#### [Problem]
Filter the entries beneath this task, copying only the lines that hold the word "into".

──────── Information

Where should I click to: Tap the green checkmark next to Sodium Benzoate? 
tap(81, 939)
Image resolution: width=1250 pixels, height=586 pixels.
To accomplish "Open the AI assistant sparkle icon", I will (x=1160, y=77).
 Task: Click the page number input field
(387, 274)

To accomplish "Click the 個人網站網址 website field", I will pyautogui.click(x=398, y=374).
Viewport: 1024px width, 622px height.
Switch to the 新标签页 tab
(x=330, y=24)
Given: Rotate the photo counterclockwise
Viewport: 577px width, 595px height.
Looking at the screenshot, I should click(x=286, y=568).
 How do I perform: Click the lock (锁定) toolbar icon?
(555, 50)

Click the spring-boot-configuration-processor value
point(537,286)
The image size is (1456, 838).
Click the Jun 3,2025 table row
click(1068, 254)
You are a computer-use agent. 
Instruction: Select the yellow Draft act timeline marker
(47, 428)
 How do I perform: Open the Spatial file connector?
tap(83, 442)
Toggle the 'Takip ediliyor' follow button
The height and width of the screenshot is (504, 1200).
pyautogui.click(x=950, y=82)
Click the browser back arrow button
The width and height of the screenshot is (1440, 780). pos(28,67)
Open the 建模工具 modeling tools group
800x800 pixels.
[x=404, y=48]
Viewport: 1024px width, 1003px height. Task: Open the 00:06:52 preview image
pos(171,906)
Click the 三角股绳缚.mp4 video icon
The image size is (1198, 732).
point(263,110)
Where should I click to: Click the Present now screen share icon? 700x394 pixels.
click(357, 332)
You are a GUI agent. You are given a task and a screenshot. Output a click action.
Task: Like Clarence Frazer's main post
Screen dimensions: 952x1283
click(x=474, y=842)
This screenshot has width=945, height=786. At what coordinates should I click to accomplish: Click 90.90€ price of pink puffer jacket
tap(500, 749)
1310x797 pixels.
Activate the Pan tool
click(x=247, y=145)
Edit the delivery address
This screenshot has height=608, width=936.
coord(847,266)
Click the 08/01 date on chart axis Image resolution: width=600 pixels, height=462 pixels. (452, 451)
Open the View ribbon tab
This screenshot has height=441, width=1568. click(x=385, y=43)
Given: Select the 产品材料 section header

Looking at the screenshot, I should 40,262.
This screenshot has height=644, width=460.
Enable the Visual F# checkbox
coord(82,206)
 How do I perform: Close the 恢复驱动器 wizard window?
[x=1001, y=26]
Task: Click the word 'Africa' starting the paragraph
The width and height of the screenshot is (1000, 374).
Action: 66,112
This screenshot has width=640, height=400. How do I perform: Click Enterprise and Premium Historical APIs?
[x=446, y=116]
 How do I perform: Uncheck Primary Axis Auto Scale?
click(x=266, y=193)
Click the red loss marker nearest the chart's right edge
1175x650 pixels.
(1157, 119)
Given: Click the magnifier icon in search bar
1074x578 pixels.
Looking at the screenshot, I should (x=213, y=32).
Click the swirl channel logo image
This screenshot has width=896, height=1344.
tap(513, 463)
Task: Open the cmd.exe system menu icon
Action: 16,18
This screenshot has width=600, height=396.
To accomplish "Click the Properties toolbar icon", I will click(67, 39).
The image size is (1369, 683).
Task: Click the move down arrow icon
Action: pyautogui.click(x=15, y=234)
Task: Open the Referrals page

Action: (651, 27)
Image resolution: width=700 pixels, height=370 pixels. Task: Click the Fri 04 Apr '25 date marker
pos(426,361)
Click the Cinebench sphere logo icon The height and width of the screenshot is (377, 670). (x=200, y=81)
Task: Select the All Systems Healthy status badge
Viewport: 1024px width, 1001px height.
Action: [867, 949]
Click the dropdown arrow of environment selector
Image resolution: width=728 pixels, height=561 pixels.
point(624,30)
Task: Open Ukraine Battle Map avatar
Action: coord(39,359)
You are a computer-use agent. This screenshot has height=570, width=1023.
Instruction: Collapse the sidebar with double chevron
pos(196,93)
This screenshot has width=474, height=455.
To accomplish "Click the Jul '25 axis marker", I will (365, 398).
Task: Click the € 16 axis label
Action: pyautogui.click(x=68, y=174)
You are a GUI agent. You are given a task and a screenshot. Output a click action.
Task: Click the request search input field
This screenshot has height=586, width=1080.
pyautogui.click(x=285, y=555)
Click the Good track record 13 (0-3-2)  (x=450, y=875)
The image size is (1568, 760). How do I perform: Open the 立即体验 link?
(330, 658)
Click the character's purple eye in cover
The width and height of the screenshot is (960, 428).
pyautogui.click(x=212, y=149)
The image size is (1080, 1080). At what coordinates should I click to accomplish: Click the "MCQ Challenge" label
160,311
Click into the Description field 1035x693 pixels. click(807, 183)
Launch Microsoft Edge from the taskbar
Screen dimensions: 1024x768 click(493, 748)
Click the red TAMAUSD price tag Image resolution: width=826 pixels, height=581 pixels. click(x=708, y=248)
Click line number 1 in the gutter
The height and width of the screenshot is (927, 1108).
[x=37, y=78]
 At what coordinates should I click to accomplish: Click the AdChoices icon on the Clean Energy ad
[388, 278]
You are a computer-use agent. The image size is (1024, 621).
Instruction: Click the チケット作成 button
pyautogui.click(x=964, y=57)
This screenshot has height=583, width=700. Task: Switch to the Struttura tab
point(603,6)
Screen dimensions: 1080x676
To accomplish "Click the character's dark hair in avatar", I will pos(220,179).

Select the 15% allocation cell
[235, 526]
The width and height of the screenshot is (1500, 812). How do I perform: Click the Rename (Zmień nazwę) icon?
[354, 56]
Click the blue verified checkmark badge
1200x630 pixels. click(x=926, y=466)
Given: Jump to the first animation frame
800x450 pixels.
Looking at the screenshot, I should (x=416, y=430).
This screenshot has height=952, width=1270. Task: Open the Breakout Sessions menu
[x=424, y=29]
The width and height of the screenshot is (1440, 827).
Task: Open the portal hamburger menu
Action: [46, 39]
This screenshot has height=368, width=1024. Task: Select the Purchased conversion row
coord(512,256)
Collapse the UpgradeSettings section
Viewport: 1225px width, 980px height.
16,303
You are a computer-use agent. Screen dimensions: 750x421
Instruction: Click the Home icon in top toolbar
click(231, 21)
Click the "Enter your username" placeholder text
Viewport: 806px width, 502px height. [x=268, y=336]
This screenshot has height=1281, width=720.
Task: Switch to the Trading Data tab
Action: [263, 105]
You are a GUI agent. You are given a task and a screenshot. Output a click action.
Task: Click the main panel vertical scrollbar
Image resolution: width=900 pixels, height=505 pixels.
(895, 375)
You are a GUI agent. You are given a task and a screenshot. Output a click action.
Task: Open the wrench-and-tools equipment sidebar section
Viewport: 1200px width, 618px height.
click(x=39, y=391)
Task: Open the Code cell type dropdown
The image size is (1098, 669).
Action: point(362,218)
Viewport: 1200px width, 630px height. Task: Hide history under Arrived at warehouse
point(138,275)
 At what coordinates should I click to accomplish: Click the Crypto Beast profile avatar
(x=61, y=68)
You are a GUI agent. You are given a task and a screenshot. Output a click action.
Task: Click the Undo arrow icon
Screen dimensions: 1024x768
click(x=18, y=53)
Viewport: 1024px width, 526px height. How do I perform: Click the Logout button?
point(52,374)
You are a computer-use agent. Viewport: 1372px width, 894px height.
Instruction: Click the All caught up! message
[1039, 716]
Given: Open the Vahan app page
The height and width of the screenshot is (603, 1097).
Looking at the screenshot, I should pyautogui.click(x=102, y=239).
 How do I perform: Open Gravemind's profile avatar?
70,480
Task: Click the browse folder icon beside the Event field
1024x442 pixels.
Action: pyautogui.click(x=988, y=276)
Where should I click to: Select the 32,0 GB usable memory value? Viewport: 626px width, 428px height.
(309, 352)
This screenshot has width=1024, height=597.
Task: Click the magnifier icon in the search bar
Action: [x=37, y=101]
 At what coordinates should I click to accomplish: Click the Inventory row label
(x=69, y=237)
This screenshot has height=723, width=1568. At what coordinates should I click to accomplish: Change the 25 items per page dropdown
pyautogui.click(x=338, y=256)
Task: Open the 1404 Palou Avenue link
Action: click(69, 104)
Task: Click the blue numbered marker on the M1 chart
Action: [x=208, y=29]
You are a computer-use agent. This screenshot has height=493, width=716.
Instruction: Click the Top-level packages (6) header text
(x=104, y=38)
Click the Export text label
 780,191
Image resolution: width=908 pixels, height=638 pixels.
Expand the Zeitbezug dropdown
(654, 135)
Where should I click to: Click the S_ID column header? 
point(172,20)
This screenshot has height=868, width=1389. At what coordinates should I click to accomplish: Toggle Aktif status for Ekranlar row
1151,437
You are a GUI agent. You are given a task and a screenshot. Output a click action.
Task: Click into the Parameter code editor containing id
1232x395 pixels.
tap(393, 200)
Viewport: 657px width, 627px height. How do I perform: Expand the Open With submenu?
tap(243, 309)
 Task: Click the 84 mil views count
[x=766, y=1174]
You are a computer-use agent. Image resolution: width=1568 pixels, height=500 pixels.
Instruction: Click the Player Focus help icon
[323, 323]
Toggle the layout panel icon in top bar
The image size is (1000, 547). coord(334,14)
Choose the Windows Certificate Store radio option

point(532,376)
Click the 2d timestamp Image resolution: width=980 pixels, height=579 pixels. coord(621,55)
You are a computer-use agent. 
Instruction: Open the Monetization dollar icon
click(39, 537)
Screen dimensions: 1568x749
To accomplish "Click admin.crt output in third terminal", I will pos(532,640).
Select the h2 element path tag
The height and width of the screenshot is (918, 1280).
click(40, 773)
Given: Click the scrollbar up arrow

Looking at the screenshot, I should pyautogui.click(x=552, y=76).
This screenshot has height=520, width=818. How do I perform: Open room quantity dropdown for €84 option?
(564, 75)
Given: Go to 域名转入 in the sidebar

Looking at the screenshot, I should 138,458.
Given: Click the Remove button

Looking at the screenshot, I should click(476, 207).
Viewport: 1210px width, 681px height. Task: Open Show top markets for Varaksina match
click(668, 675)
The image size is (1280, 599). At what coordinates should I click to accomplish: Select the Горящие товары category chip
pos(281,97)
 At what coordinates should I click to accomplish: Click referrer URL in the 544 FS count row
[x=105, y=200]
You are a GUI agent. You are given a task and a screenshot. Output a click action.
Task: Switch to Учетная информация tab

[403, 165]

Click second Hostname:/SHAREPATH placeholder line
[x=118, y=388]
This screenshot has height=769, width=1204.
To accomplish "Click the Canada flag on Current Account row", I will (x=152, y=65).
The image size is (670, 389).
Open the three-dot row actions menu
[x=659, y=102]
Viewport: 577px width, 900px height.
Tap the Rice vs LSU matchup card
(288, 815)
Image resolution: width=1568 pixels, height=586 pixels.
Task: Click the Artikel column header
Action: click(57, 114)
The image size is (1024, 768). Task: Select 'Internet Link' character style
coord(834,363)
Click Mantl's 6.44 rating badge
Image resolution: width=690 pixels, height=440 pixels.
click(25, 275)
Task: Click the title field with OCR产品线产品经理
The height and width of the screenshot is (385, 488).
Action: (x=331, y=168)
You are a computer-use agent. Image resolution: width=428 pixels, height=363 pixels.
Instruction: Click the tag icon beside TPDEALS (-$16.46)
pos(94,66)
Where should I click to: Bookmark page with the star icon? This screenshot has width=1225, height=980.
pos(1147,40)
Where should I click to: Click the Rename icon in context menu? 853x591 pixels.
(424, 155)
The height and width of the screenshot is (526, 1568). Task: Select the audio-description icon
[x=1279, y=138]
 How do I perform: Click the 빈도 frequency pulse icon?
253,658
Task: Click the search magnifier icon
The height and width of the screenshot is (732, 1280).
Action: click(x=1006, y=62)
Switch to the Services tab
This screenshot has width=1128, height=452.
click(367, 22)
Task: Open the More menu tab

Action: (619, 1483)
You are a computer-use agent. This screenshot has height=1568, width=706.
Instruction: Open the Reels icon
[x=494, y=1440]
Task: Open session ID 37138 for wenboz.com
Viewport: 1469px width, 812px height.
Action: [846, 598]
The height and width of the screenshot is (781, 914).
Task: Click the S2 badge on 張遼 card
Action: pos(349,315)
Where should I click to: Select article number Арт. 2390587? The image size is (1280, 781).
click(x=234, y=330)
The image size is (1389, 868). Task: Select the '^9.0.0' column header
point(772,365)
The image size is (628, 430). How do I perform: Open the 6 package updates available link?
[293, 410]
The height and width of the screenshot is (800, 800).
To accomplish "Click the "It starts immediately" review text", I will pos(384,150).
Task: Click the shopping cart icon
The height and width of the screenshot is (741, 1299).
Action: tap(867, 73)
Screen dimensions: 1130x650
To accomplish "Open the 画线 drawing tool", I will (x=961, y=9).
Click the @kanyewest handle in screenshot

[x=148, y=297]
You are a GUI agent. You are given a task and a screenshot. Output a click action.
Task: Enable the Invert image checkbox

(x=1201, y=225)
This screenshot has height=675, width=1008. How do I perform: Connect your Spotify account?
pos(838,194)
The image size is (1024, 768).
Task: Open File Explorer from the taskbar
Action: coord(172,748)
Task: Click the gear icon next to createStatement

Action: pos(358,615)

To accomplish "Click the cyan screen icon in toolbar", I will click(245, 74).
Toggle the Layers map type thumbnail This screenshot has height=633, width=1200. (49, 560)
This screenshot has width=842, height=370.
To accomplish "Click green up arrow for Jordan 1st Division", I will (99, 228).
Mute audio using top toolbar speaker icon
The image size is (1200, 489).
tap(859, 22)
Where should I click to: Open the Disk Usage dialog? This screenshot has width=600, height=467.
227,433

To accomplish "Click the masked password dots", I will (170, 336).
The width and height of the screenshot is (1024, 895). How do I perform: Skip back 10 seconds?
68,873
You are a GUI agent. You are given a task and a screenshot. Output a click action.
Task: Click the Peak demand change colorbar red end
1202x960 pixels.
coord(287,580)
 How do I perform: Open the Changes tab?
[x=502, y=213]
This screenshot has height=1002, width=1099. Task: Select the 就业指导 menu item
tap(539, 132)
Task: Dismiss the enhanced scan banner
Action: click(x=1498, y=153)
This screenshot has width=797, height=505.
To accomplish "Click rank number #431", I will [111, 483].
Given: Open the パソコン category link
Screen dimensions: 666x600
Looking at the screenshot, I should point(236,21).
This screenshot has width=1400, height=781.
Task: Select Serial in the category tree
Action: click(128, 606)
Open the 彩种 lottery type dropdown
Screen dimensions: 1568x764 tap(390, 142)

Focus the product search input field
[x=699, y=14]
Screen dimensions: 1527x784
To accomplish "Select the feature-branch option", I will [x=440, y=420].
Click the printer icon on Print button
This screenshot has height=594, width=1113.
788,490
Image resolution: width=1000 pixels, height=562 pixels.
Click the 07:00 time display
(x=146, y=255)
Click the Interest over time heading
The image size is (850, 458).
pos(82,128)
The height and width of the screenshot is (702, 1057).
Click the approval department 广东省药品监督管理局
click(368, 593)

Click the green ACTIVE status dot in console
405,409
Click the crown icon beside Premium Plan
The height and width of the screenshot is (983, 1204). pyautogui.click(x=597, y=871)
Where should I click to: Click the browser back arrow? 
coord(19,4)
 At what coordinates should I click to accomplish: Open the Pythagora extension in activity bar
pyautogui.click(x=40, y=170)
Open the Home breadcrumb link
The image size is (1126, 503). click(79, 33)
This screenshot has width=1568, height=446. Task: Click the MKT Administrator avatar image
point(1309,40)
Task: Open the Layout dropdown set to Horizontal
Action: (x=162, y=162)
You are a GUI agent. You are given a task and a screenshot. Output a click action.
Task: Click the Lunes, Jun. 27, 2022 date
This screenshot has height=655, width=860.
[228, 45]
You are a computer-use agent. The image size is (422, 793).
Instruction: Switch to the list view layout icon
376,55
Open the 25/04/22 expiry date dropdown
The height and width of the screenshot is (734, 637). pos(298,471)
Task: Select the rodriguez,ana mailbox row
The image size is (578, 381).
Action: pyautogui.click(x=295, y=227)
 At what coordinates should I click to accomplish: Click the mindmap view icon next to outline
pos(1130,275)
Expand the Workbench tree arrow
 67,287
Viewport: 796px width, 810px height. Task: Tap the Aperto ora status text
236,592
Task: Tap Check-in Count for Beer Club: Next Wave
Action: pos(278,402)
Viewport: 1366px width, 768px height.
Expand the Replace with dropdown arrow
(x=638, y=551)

────────────────

#### [Exercise solution]
Click into the Description field 1035x693 pixels. click(807, 183)
Task: Click into the Parameter code editor containing id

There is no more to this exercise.